*Extracted text*
▽
All questions as to the validity, form and eligibility (including time of
receipt) of such withdrawal notices will be determined by the Company, in its
sole discretion, whose determination shall be final and binding on all parties.
The Company, any affiliates or assigns of the Company, the Exchange Agent or any
other person shall not be under any duty to give any notification of any
irregularities in any notice of withdrawal or incur any liability for failure to
give any such notification. Any Outstanding Notes which have been tendered but
which are withdrawn will be returned to the Holder thereof without cost to such
Holder promptly after withdrawal.

5. SIGNATURES ON LETTER OF TRANSMITTAL, ASSIGNMENTS AND ENDORSEMENTS. If
this Letter of Transmittal is signed by the registered Holder(s) of the
Outstanding Notes tendered hereby, the signature(s) must correspond exactly with
the name(s) as written an the face of the Certificate(s) without alteration,
enlargement or any change whatsoever.

If any of Outstanding Notes tendered hereby are owned of record by two or
more joint owners, all such owners must sign this Letter of Transmittal.

If any tendered Outstanding Notes are registered in different name(s) on
several Certificates, it will be necessary to complete, sign and submit as many
separate Letters of Transmittal (or facsimiles thereof) as there are different
registrations of Certificates.
△
*Task statement*
According to the passage on withdrawal notices and signatures, who must sign the Letter of Transmittal when tendered Outstanding Notes are owned of record by two or more joint owners? The material after this passage has no connection to it.

*Rows*
▽
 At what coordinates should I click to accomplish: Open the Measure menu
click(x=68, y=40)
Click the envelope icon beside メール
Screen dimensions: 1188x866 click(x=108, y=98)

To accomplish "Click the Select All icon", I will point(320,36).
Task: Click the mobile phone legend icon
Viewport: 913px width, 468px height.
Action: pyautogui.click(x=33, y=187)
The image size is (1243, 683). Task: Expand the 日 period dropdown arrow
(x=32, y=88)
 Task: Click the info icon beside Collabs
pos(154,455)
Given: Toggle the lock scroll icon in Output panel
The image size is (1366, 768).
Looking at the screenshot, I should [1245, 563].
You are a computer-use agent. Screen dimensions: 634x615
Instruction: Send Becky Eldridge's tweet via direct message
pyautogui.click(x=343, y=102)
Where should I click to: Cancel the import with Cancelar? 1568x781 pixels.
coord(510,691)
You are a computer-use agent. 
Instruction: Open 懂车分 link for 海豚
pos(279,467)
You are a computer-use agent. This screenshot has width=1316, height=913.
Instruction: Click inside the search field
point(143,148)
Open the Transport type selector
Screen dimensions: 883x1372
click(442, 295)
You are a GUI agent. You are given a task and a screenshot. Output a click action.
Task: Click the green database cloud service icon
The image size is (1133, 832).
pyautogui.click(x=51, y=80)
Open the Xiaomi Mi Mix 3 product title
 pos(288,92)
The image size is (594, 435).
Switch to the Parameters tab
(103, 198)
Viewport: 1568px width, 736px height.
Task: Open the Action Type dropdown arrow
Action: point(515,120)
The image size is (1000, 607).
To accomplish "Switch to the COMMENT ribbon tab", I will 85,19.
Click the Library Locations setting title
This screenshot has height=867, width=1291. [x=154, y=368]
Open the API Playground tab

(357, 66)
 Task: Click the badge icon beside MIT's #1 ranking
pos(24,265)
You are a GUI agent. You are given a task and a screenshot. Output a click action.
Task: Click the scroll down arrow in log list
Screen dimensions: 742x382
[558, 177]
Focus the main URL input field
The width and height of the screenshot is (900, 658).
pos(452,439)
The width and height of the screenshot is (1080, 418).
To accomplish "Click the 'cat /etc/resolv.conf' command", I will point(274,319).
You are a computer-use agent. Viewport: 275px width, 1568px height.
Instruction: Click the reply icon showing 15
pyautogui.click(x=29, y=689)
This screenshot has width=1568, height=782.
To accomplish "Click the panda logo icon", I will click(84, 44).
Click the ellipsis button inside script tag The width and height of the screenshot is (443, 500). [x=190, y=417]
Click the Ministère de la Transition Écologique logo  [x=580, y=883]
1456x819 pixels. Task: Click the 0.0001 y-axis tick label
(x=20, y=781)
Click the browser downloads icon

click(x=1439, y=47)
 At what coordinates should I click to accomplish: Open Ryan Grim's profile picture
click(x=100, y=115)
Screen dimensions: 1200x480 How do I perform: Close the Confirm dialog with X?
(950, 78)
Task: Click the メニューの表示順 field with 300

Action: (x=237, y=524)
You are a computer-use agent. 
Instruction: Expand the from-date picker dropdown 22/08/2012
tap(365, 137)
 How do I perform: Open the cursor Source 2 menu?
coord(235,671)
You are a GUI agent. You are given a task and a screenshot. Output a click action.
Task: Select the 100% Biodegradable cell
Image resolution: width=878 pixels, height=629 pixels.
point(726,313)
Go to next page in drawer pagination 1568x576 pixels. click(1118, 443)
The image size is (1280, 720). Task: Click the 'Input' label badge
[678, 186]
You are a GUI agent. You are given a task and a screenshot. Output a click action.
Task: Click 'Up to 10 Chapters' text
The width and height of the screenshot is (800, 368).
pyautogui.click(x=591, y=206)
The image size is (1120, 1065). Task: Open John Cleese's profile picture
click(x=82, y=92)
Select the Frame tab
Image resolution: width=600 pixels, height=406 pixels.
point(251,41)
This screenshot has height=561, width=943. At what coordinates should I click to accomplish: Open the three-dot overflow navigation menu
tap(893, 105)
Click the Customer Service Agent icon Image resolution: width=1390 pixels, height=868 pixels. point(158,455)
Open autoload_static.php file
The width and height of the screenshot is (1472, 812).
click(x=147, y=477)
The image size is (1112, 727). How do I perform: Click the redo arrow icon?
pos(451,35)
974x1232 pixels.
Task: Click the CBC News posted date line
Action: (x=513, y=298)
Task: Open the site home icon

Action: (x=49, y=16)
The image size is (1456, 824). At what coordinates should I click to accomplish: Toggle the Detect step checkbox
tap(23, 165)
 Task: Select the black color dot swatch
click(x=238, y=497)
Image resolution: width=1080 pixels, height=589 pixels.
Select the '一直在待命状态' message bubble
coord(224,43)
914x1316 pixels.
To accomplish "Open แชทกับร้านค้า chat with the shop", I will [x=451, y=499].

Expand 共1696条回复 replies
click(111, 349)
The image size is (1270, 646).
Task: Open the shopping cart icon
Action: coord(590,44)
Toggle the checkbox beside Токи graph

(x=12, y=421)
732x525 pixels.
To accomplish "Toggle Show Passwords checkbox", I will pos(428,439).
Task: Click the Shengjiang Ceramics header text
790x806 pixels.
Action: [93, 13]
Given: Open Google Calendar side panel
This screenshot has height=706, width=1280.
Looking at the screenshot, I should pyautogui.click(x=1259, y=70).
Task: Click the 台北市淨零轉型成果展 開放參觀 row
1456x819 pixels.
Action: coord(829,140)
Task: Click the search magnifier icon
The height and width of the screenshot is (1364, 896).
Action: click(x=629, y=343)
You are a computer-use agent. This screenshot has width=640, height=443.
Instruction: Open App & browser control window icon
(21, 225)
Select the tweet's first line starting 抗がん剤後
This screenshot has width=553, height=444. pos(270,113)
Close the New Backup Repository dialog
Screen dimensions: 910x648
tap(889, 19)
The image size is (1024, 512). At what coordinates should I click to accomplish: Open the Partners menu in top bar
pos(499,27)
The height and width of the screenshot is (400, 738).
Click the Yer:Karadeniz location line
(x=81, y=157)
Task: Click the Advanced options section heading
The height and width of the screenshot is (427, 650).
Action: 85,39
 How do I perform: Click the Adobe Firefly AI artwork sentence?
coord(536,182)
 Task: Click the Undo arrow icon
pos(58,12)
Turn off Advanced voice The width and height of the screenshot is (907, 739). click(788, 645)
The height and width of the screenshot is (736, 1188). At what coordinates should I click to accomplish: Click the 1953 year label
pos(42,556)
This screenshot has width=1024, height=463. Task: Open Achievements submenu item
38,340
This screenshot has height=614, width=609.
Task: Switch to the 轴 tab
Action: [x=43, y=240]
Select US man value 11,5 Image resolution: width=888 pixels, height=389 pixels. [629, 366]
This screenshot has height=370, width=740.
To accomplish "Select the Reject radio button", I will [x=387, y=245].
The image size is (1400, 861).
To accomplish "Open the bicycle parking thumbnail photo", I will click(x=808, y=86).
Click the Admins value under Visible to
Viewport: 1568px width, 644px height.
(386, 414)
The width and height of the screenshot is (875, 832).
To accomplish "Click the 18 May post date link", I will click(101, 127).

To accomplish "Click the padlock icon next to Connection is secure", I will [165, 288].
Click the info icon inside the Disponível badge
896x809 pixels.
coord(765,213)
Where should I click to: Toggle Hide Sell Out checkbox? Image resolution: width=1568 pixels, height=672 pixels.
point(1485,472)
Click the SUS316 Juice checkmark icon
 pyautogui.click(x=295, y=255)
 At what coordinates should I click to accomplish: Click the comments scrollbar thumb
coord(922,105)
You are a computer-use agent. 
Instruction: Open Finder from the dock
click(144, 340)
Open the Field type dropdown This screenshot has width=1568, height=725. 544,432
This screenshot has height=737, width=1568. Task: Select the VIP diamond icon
△
*Final result*
All of the joint owners must sign it.